─── Dataset records ───

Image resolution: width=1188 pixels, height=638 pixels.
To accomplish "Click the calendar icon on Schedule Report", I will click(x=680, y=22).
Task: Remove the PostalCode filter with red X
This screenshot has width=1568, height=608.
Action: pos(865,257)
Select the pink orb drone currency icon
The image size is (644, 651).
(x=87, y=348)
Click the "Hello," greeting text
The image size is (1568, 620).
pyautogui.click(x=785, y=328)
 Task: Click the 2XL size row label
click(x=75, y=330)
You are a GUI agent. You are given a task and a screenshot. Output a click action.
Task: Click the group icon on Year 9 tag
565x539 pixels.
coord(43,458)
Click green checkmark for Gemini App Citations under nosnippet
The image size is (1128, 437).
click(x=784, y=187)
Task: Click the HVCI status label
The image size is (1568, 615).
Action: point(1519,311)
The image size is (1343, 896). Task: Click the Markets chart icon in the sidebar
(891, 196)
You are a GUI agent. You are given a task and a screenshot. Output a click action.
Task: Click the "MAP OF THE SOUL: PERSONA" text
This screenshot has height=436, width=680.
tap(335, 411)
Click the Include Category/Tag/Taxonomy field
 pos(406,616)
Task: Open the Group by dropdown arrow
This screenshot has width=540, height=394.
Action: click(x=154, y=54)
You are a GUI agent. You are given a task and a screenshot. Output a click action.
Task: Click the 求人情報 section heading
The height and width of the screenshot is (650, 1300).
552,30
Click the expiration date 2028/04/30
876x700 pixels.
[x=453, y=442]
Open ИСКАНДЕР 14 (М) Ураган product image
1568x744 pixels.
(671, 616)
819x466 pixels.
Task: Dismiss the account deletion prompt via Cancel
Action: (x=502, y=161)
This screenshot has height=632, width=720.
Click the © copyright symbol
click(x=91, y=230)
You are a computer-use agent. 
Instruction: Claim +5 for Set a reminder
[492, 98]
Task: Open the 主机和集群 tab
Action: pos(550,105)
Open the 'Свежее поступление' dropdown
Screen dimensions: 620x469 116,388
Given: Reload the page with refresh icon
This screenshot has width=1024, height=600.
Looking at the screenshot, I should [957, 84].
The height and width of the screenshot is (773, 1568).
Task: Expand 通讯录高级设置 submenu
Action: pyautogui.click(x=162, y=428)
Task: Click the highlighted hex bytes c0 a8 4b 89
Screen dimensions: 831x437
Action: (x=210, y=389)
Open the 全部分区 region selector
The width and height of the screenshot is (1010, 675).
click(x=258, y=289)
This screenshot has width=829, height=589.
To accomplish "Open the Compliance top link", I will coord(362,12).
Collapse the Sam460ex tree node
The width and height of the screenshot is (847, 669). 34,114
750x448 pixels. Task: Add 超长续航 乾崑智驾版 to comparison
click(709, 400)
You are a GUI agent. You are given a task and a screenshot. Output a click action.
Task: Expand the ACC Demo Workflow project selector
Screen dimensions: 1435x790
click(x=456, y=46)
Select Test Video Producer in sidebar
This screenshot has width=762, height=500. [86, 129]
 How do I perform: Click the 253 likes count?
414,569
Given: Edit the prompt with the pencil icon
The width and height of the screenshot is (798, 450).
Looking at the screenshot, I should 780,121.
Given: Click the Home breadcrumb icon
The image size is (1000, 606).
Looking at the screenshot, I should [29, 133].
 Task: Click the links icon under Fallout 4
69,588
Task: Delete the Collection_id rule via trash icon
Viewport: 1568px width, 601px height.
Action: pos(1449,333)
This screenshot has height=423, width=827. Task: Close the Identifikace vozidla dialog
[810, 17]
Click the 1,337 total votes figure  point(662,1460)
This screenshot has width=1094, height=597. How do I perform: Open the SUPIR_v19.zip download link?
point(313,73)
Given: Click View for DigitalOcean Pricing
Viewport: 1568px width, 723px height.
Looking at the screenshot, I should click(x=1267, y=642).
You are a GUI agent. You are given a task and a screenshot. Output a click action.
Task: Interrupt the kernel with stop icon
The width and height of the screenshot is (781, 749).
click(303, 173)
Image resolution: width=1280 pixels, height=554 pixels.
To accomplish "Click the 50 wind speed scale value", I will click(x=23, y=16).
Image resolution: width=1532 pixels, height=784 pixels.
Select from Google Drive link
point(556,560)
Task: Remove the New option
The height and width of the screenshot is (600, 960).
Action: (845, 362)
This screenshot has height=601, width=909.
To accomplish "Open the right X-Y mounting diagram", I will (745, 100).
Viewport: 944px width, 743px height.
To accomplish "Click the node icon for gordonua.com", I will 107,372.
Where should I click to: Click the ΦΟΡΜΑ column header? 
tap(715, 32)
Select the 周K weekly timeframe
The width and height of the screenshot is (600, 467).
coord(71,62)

───

:: Problem ::
Referring to the material above, set down exactly the lines between the line with "This screenshot has height=436, width=680." and the line with "Task: Click the 求人情報 section heading", inclusive, and no other lines.

:: Solution for this problem ::
This screenshot has height=436, width=680.
tap(335, 411)
Click the Include Category/Tag/Taxonomy field
 pos(406,616)
Task: Open the Group by dropdown arrow
This screenshot has width=540, height=394.
Action: click(x=154, y=54)
You are a GUI agent. You are given a task and a screenshot. Output a click action.
Task: Click the 求人情報 section heading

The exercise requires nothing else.